When the competition was revived in 1927 The Great Southern and Western Rail Company again came on board, donating the Railway Cup for the winners. This time, however, the trophy could not be won outright.

Leinster, captained by Mooncoin’s Wattie Dunphy, were the inaugural winners.

Over time the championships grew in stature to become the ’Association’s second most important competition. Players regarded inter-provincial selection as a huge honour. To win a Railway Cup medal was the height of most players realistic ambitions, particularily those from so called weaker counties.

Sadly, the arrival of live television and the showing of the finals in the early 1960s heralded the reduction in the unique appeal of the finals. Followers could now view them from the comfort of their home without the expense of traveling to Croke Park. Attendances dropped.

Switch from Pat’s Day a blow

Two other developments dealt the championships near fatal blows. The first was the introduction of the club championships; the second the mind boggling decision by the Central Council to pre-arrange the finals in rural centres before knowing the identity of the finalists.

In 1983, for example, the final between Leinster and Connacht was played in Cavan, while the following year the final between Munster and Leinster was played in Ballinasloe. And so it went.

The switch from the traditional St Patrick’s Day fixture was another body blow to the championships. In hindsight, the wonder is not that the championship gradually lost face in recent times, but that they managed to survive so long such was the ineptitude of the ’Association in promoting and protecting them.

Immense credit is due to Martin Donnelly, initially in financially supporting the championships, and now the attempted revival.
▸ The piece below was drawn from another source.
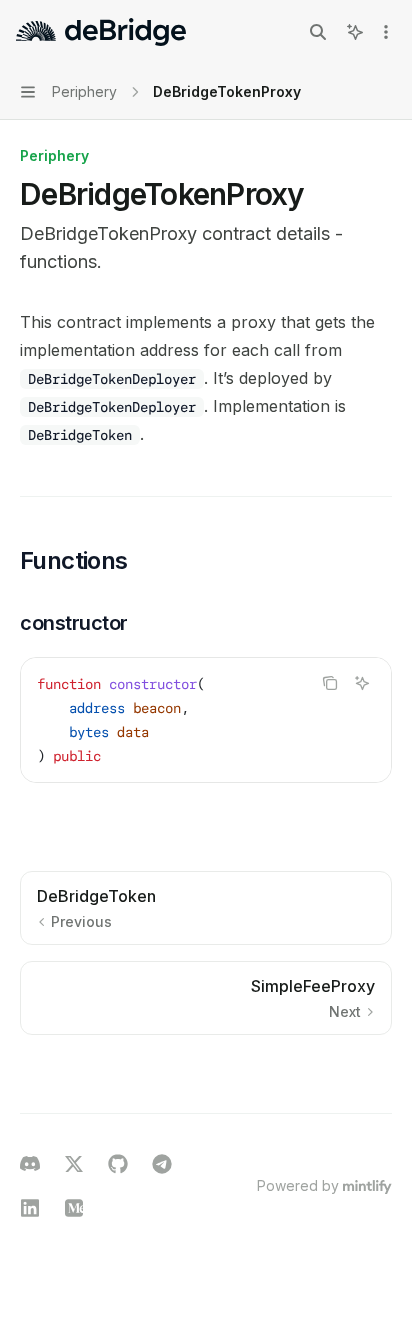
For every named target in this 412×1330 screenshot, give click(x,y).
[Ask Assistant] (362, 683)
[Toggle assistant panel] (355, 32)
Full marks also to Clare’s Noel Walsh, who appears to be ploughing a lone furrow amongst the ’Association’s top administrators in supporting the series.
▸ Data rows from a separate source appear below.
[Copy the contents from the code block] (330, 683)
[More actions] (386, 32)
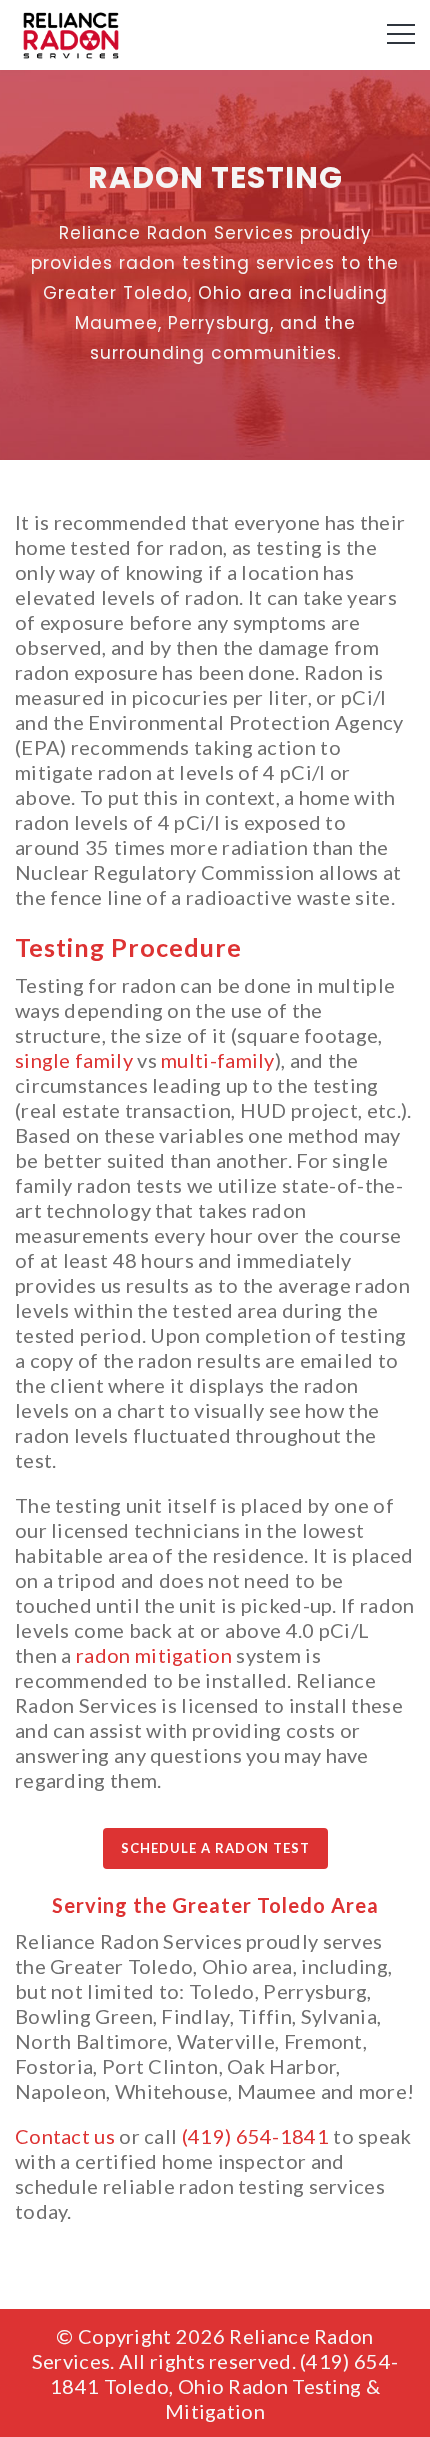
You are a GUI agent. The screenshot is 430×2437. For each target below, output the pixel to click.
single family (74, 1060)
Clearly the players recognise the honour of inter-provincial selection. Anyone who doubts their commitment would have been hughely impressed by the quality of the hurling and the intensity of the exchanges at Nowlan Park recently in the Leinster-Munster semi-final.

Surely with an open minded, intelligent and aggressive marketing approach the championships have a future? Such an approach has propelled inter-provincial rugby to a stage where a game between Leinster and Munster can attract an attendance of 50,000 to The Aviva Stadium.

Yet this observer can vividly recall attending a game at Lansdowne Road in December 1978 between Leinster and Munster when the attendance did not exceed 400, despite the inter-provincial title being at stake. The power of marketing!

Memories, memories

Railway Cup final memories? I have plenty, but a few stand out. The first is from 1962 when, before an attendance of 40,429, Ollie Walsh gave a spellbinding performance in Leinster’s last gasp 1-11 to 1-9 win over Munster to win his first Railway Cup medal.

Later that afternoon Ollie’s team mate, Des Foley, played at midfield in the Leinster footballers success, thus becoming the only player to win inter -provincial medals in both codes on the same day. The second stand out memory was Leinster’s 3-11 to 1-9 win over a Munster side backboned by 10 of Tipperary’s 1964 All-Ireland winning team.

Fronting the brilliant Ollie Walsh, and flanked by two hard tackling Wexfordmen in Tom Neville and Ned Colfer, Kilkenny’s Pa Dillon gave one of the most brilliant performances ever seen on Railway Cup final day. An attendance of 31,368 was simply awe struck by Pa’s display.

Sunday’s game is an ideal opportunity for followers to develop a good habit, ie lending their support to the inter-provincial championships. If that vista doesn’t motivate sufficiently, then perhaps the opportunity to support a team comprising 10 or 11 Kilkenny players should.

The players who have given us so much deserve our support now.

The lack of ambition and foresight of the ’Association’s President, and the relentless negativity of the sports media towards the championship, should not be allowed to influence us in our approach.

So on Sunday this observer would encourage followers to leave the mayhem of Paris and the fiction that is the Premiership and attend at Nowlan Park.